Movimento apostolico ciechi: Nocera (Mac), “riusciamo a vivere se la società si coordina con i nostri bisogni alla pari degli altri”

“L’inclusione scolastica delle persone cieche è stata all’inizio faticosissima”. Così rammenta Salvatore Nocera, presidente nazionale emerito del Movimento apostolico dei ciechi (Mac), durante la giornata di condivisione promossa dallo stesso Movimento oggi a Roma. “Credevo – afferma – profondamente nell’inclusione delle scuole comuni. Dopo scontri, siamo riusciti ad andare avanti. Già nel 1978 il Mac ha istituito il premio Muñoz per gli studenti ciechi meritevoli per far vedere che i ciechi non erano solo bisognosi di assistenza ma davano aiuto agli altri. Nella Chiesa è stato più difficile perché la Chiesa era abituata a vederci come oggetto di attenzione e legata ancora a una visione medica della minorazione non solo della cecità. Non per nulla fummo inseriti già allora nel Dicastero della Pastorale della salute.
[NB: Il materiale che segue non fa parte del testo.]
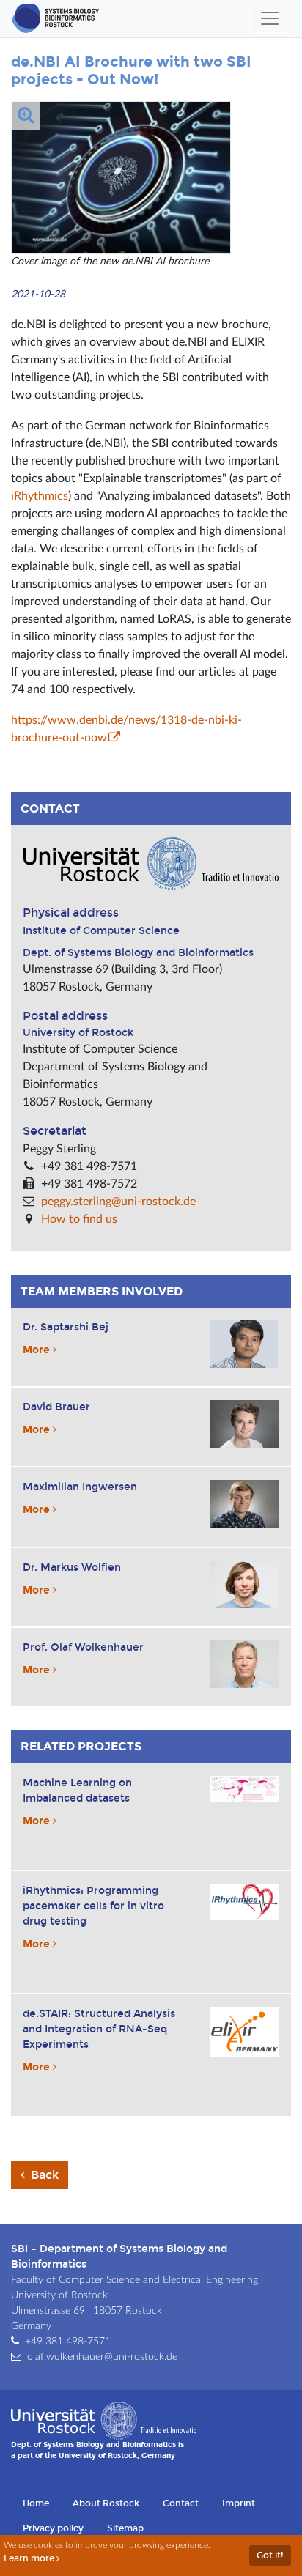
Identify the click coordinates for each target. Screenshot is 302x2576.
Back (43, 2175)
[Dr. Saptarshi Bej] (244, 1344)
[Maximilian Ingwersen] (244, 1503)
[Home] (56, 18)
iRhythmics (39, 496)
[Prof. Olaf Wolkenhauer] (244, 1664)
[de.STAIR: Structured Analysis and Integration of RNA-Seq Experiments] (244, 2031)
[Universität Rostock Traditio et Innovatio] (103, 2420)
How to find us (79, 1219)
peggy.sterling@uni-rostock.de (118, 1201)
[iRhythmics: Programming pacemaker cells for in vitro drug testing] (244, 1902)
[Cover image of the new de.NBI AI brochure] (121, 177)
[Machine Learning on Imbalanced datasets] (244, 1788)
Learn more (30, 2558)
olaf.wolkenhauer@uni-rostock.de (102, 2357)
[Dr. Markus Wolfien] (244, 1584)
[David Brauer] (244, 1423)
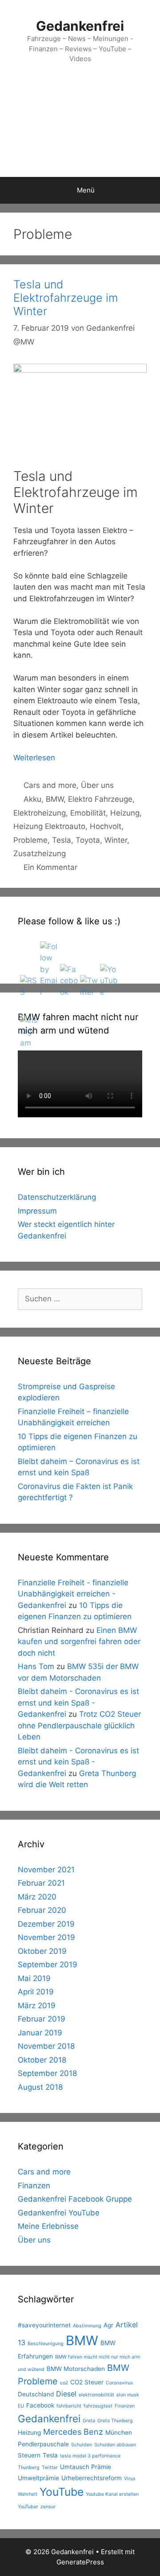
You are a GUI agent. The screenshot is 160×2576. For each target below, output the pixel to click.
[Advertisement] (80, 129)
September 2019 (47, 1964)
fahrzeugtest (98, 2406)
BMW (55, 799)
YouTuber (28, 2507)
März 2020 (37, 1896)
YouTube (62, 2491)
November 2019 (46, 1937)
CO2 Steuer (87, 2382)
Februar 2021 (41, 1883)
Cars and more (50, 785)
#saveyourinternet (44, 2325)
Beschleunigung (46, 2343)
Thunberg (29, 2467)
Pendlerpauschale (43, 2444)
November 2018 (46, 2046)
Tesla (61, 840)
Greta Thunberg (115, 2421)
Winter (115, 840)
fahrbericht (68, 2406)
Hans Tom (36, 1666)
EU (21, 2406)
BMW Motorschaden (76, 2368)
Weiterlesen (34, 757)
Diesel (66, 2393)
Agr (108, 2325)
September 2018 (47, 2073)
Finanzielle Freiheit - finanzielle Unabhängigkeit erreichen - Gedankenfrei (73, 1594)
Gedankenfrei (80, 26)
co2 (64, 2383)
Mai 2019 (34, 1978)
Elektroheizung (39, 812)
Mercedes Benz (73, 2432)
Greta (89, 2421)
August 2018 (40, 2087)
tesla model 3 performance (90, 2456)
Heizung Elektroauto (49, 826)
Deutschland (36, 2394)
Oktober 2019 (42, 1951)
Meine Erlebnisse (48, 2226)
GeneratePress (80, 2562)
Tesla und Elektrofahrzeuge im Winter (65, 298)
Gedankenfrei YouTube (59, 2212)
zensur (48, 2507)
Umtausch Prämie (85, 2466)
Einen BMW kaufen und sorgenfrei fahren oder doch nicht (79, 1641)
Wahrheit (27, 2494)
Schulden (81, 2445)
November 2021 (46, 1869)
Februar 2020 (42, 1910)
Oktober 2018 (42, 2059)
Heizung (125, 812)
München (118, 2432)
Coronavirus (119, 2383)
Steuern (29, 2455)
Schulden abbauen (115, 2445)
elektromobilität (96, 2395)
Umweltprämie (38, 2478)
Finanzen (34, 2185)
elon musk (127, 2395)
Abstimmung (87, 2326)
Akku (32, 799)
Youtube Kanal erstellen (112, 2494)
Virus (130, 2479)
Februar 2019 (41, 2018)
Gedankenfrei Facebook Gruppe (75, 2199)
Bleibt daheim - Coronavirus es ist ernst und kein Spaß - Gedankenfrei (78, 1703)
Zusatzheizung (39, 853)
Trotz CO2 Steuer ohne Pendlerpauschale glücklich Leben (79, 1725)
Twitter (50, 2467)
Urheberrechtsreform (91, 2478)
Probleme (30, 840)
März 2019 (37, 2005)
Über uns (97, 785)
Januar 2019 (40, 2032)
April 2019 (36, 1991)
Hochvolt (105, 826)
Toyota (88, 840)
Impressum (37, 1210)
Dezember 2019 (46, 1924)
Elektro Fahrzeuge (100, 799)
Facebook (40, 2405)
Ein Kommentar (50, 867)
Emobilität (88, 812)
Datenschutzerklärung (57, 1197)
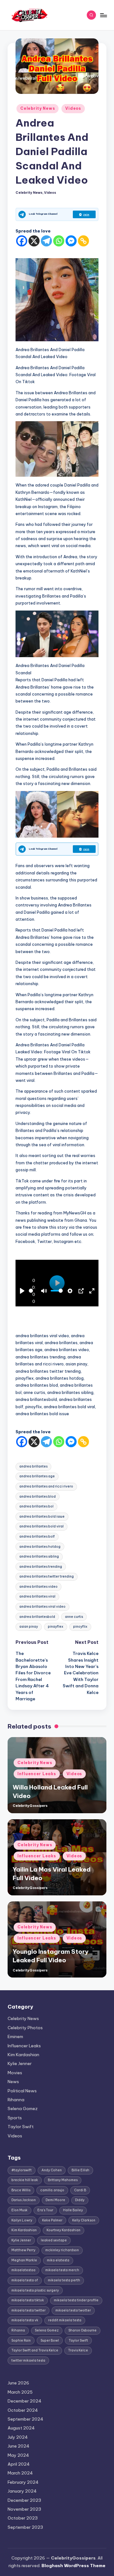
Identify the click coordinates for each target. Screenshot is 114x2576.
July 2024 (18, 2437)
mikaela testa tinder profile (76, 2300)
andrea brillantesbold (37, 1617)
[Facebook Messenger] (71, 240)
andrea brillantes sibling (39, 1556)
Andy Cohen (51, 2170)
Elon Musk (19, 2210)
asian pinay (28, 1627)
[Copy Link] (83, 240)
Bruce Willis (20, 2190)
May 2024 (18, 2455)
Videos (73, 108)
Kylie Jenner (20, 2063)
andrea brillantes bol (36, 1506)
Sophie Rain (21, 2340)
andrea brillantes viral (37, 1596)
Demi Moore (55, 2200)
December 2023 (24, 2500)
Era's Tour (45, 2210)
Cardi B (80, 2190)
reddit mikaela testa (64, 2320)
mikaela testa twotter (73, 2310)
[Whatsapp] (58, 240)
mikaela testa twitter (28, 2310)
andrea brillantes (33, 1466)
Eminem (15, 2036)
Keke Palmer (52, 2220)
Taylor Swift (21, 2126)
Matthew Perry (23, 2250)
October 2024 (23, 2410)
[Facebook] (21, 240)
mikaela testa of (24, 2280)
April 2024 (19, 2464)
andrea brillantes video (38, 1587)
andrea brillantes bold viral (41, 1526)
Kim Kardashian (23, 2054)
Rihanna (16, 2099)
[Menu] (103, 15)
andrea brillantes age (37, 1476)
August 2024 (21, 2428)
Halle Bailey (73, 2210)
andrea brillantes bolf (37, 1536)
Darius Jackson (23, 2200)
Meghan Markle (24, 2260)
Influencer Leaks (36, 1773)
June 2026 (18, 2383)
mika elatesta (58, 2260)
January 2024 (22, 2491)
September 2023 (25, 2527)
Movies (15, 2073)
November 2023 (24, 2509)
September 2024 (25, 2419)
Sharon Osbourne (82, 2330)
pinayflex (55, 1627)
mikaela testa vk (24, 2320)
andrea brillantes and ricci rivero (46, 1486)
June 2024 (18, 2446)
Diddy (80, 2200)
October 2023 (23, 2518)
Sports (15, 2118)
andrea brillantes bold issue (42, 1516)
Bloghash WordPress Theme (73, 2565)
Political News (22, 2091)
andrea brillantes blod (37, 1496)
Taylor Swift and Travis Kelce (34, 2350)
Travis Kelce (78, 2350)
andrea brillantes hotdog (39, 1547)
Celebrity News (37, 108)
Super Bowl (50, 2340)
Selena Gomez (23, 2108)
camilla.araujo (52, 2190)
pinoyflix (80, 1627)
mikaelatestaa (23, 2270)
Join (86, 214)
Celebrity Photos (25, 2027)
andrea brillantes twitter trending (46, 1576)
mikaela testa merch (62, 2270)
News (13, 2081)
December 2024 (24, 2401)
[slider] (31, 1291)
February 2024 (23, 2482)
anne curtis (74, 1617)
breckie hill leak (24, 2180)
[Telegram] (46, 240)
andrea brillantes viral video (42, 1607)
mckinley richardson (62, 2250)
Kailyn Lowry (21, 2220)
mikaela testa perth (64, 2280)
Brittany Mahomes (63, 2180)
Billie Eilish (80, 2170)
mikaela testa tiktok (27, 2300)
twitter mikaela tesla (28, 2360)
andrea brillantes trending (40, 1567)
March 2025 (20, 2392)
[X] (34, 240)
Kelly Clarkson (83, 2220)
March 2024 (20, 2473)
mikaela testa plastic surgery (35, 2290)
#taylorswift (21, 2170)
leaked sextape (54, 2240)
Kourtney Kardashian (63, 2230)
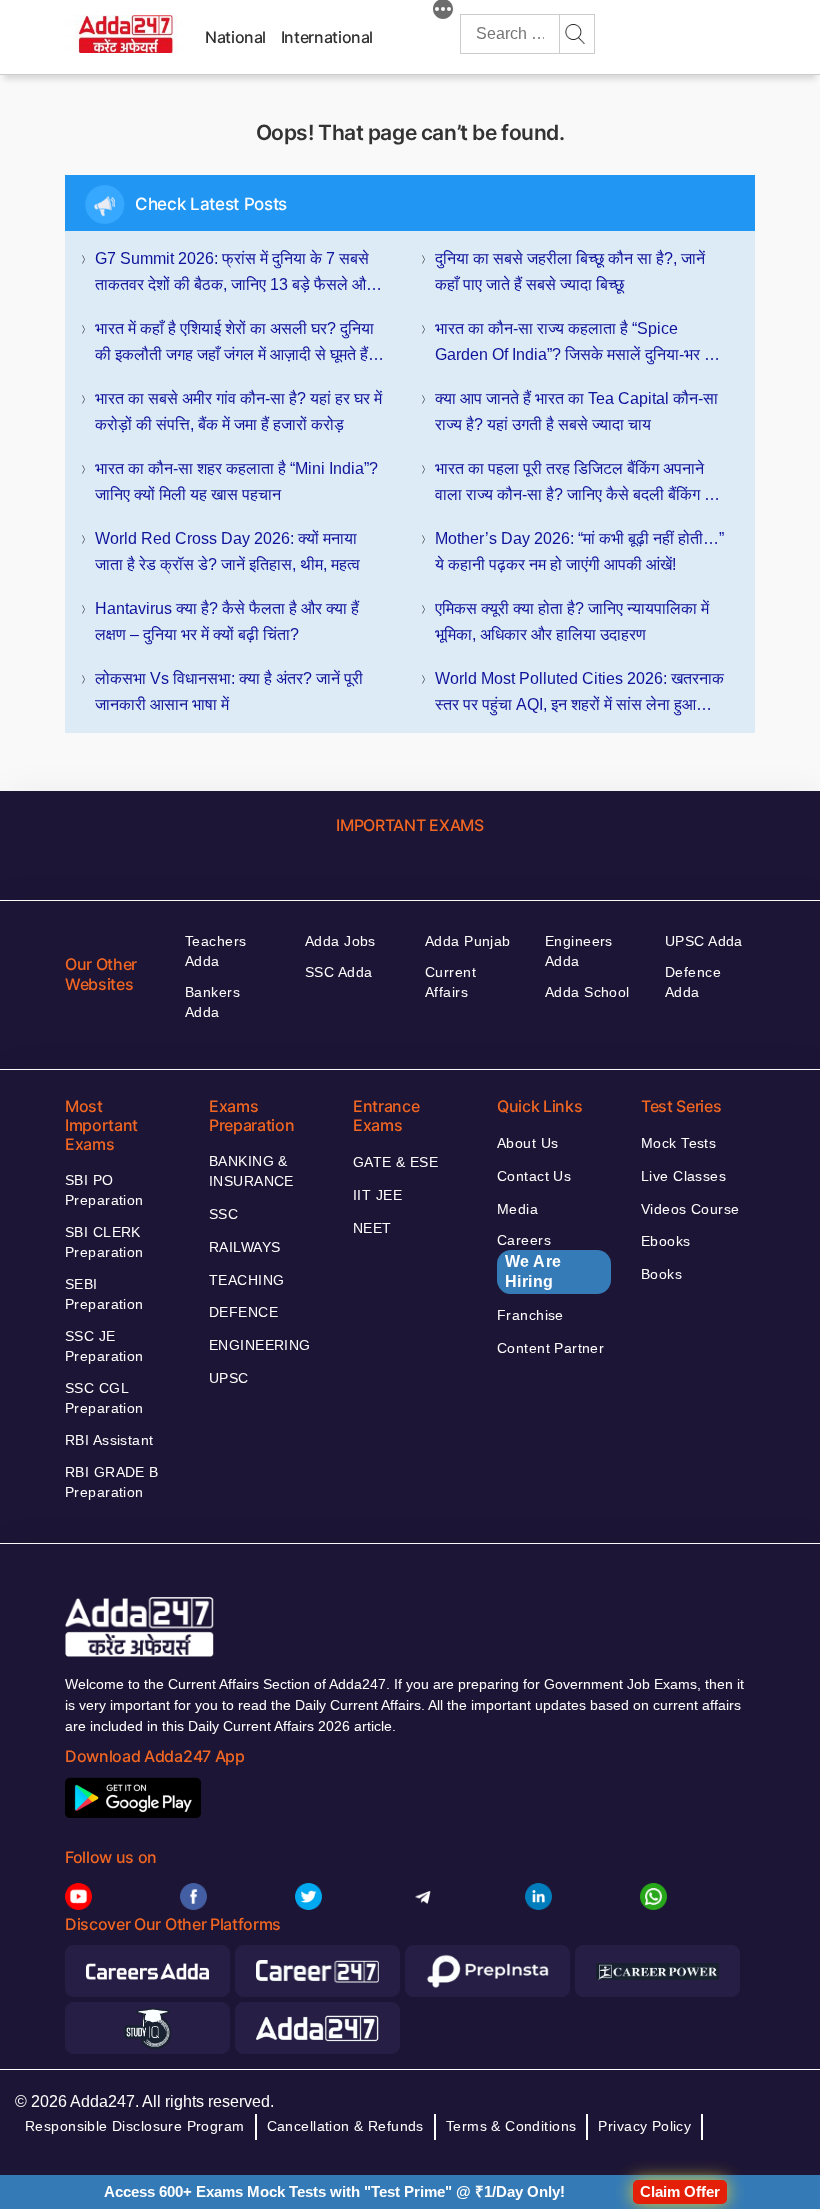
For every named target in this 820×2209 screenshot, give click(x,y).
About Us (527, 1143)
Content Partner (550, 1348)
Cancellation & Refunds (345, 2126)
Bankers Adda (212, 1002)
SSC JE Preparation (104, 1346)
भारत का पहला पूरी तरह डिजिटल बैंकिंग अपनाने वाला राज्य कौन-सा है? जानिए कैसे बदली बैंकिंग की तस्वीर (577, 484)
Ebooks (666, 1241)
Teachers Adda (215, 951)
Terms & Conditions (511, 2126)
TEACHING (246, 1280)
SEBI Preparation (104, 1294)
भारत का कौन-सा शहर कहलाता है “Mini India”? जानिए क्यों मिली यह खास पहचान (236, 481)
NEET (372, 1228)
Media (517, 1209)
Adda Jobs (340, 941)
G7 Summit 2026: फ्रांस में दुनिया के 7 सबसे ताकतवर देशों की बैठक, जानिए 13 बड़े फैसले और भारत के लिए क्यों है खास (234, 274)
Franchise (530, 1315)
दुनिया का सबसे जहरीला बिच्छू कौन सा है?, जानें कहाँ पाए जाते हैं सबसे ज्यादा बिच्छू (570, 271)
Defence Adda (693, 982)
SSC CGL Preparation (104, 1398)
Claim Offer (680, 2191)
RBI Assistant (109, 1440)
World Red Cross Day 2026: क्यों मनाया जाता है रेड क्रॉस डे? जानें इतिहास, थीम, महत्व (227, 551)
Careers (529, 1261)
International (327, 37)
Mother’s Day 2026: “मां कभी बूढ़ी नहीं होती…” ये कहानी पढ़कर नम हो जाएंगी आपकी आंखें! (579, 551)
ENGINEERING (260, 1345)
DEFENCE (243, 1312)
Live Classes (683, 1176)
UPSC (229, 1378)
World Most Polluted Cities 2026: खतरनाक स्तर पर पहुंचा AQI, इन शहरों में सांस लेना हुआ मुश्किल (579, 694)
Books (661, 1274)
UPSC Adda (704, 941)
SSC (223, 1214)
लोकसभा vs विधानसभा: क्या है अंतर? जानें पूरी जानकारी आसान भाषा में (229, 691)
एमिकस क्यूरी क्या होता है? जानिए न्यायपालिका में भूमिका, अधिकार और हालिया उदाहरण (572, 621)
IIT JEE (377, 1195)
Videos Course (690, 1209)
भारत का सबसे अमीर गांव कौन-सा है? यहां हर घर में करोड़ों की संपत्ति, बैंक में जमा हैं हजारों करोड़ (238, 411)
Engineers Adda (579, 951)
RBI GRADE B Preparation (112, 1482)
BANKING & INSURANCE (251, 1171)
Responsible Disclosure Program (135, 2126)
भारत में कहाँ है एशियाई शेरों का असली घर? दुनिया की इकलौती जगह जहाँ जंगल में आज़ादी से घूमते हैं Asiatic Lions (234, 344)
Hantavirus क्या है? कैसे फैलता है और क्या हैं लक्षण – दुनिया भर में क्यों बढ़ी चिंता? (227, 621)
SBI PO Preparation (104, 1190)
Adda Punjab (468, 941)
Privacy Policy (644, 2126)
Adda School (587, 992)
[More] (443, 12)
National (235, 37)
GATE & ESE (395, 1162)
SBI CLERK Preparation (104, 1242)
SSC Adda (338, 972)
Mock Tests (678, 1143)
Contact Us (534, 1176)
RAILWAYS (244, 1247)
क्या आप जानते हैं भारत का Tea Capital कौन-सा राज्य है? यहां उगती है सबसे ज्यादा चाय (576, 411)
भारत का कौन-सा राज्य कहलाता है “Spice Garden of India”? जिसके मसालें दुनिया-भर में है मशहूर (579, 344)
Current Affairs (450, 982)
Questo è un problema che ci ha angustiato e ancora ci angustia. La disabilità fino al 2000 era considerata in Italia un requisito personale: la persona era aiutata a superare la minorazione. Dal 2000 invece, con l’introduzione della classificazione del funzionamento del corpo umano, la disabilità è stata interpretata e vissuta come la mancata risposta della società. Non era più un requisito ma una omissione da parte della società che non sapeva adeguarsi ai bisogni delle persone. Sono perplesso che oggi, con la riorganizzazione della Curia, siamo stati integrati nel nuovo Dicastero per il Servizio dello sviluppo umano integrale ma ancora nell’Ufficio della Pastorale della salute. In questo, la Chiesa dimostra di essere arretrata rispetto ai segni dei tempi perché la Convenzione Onu ha stabilito da tempo che non siamo persone che hanno sempre bisogno di cure. Riusciamo a vivere se la società si coordina con i nostri bisogni alla pari degli altri”.